In this context, Rye shared her impressions of Obama’s rise to the presidency. She said that she was initially skeptical, doubting that a black man would be elected president in America. However, as the prospect seemed more and more likely, Rye became proud of her country. For Rye’s now 99-year-old grandmother, Obama’s election was even more significant: it marked the first time she ever called herself black.
“My grandmother would say she was Creole, she was Indian, she would say she was brown, whatever that meant that day, but this woman has been black ever since Barack Obama was elected,” Rye said.
To Rye, the election of Obama meant the shattering of a misnomer, of prejudice and of implicit bias. Children would be born with a black man as president and it would be completely normal.
Discussing the symbolic importance of the period, Rye recalled moments like when Obama danced with a 106-year-old black woman before the 2016 Black History Month reception at the White House or when he let the five-year-old black son of a White House staffer touch his hair.
However, Rye said she rejected the idea that the Obama administration marked the beginning of a post-racial era, the fulfillment of King’s dream. She noted that America’s very founding was based on racial oppression.
Discussing Donald Trump’s rise to power, Rye brought attention to a sustained division in American society.
“This election highlighted that divide even more so,” Rye said. “We battled with what it means to make America great again, when for so many of us, America had never been greater.”

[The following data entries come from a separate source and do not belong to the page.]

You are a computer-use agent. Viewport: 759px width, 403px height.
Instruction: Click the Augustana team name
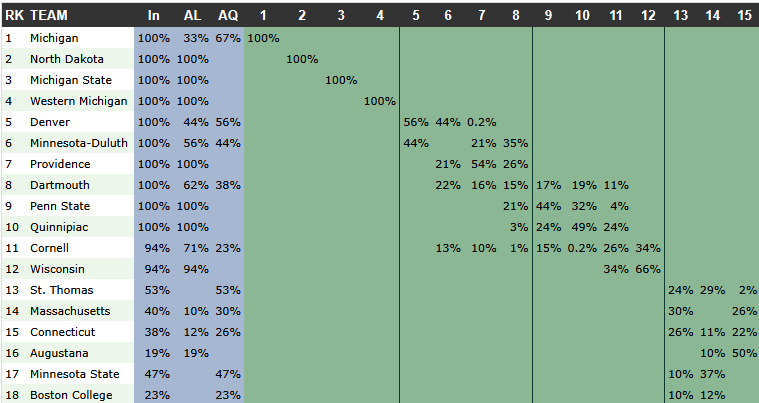click(59, 353)
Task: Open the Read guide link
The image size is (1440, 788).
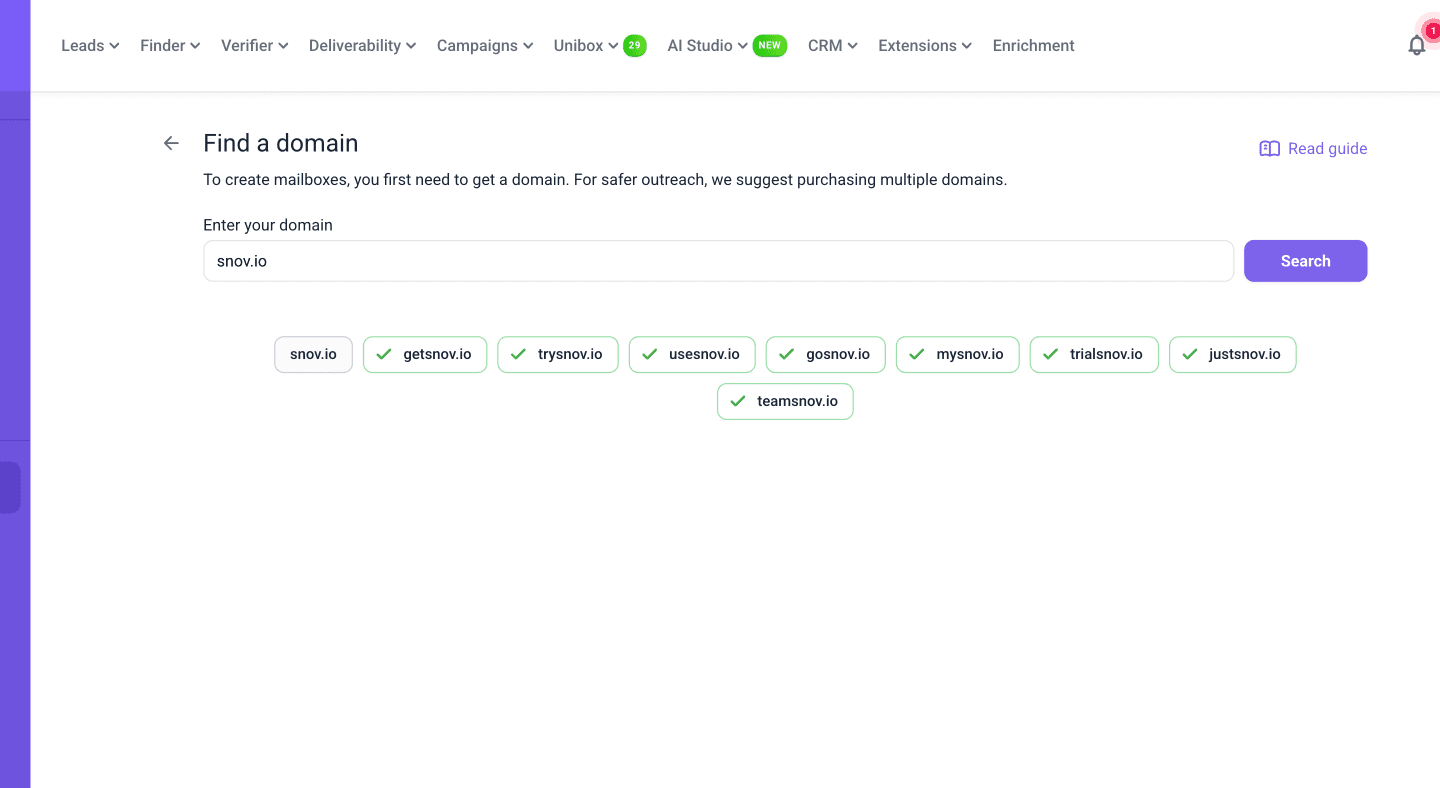Action: pyautogui.click(x=1326, y=149)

Drawing a stark contrast to her characterization of Obama, Rye listed acts of misogyny and racism by Trump throughout his campaign and career.
“You can’t disassociate the actions [Trump] took during his campaign from who he’s been his entire professional life,” Rye said.
The day after the election, Rye said she threw herself on the floor and just cried. When she got up, Rye said she was still angry; however, she said she began to think about where to go from there.
Guiding the discussion back to King’s 1967 speech, Rye shared three of King’s main points: assert dignity and worth, organize strength into economic and political power and create full employment in a guaranteed annual income.
“We must massively assert our dignity and worth,” Rye said on the first point, quoting King.
Drawing a parallel between King’s statement and the Black Lives Matter movement, Rye concluded the organized portion of the event by encouraging students and community members to join together, attend demonstrations and become part of the national dialogue.
Opening the discussion to the attendees, Rye responded to questions regarding unifying local and national advocacy groups, the Women’s March on Washington and how to engage politically with younger members of the community.
Audience members shared details about a demonstration in Merchants Square the following day.
Another question concerned how Rye engages with her colleagues who voted for Trump.
“What I have done — and I don’t know if it’s helpful, but it’s helped me survive this,” Rye said. “The people that I go on air with — I’ve been very conscientious about who they are as human beings outside our political banter on air.”
However, Rye continued, she has largely avoided political conversations with her Republican counterparts.
After the event, students and community members gathered for a chance to meet Rye in person.
Two of the students waiting to meet Rye were Bianca Bowman ’20 and Samir Talaware ’19, who discussed their plans for inauguration weekend.
“Now that I know that there is something in Merchants Square, I might go to that, then we are driving to D.C. for the Women’s March on Saturday,” Bowman said.
Kim Green, a Fellow for Education Programs in the Office of Community Engagement, said she came to the lecture looking for a little inspiration, given what she called the “rocky” political climate.
“I think that a lot of people could have come here today and given a really good MLK speech,” Green said. “They could have given a speech that left students inspired, they could have quoted some MLK speeches, but what Angela Rye did today was modern, appropriate, and I think she was completely honest.”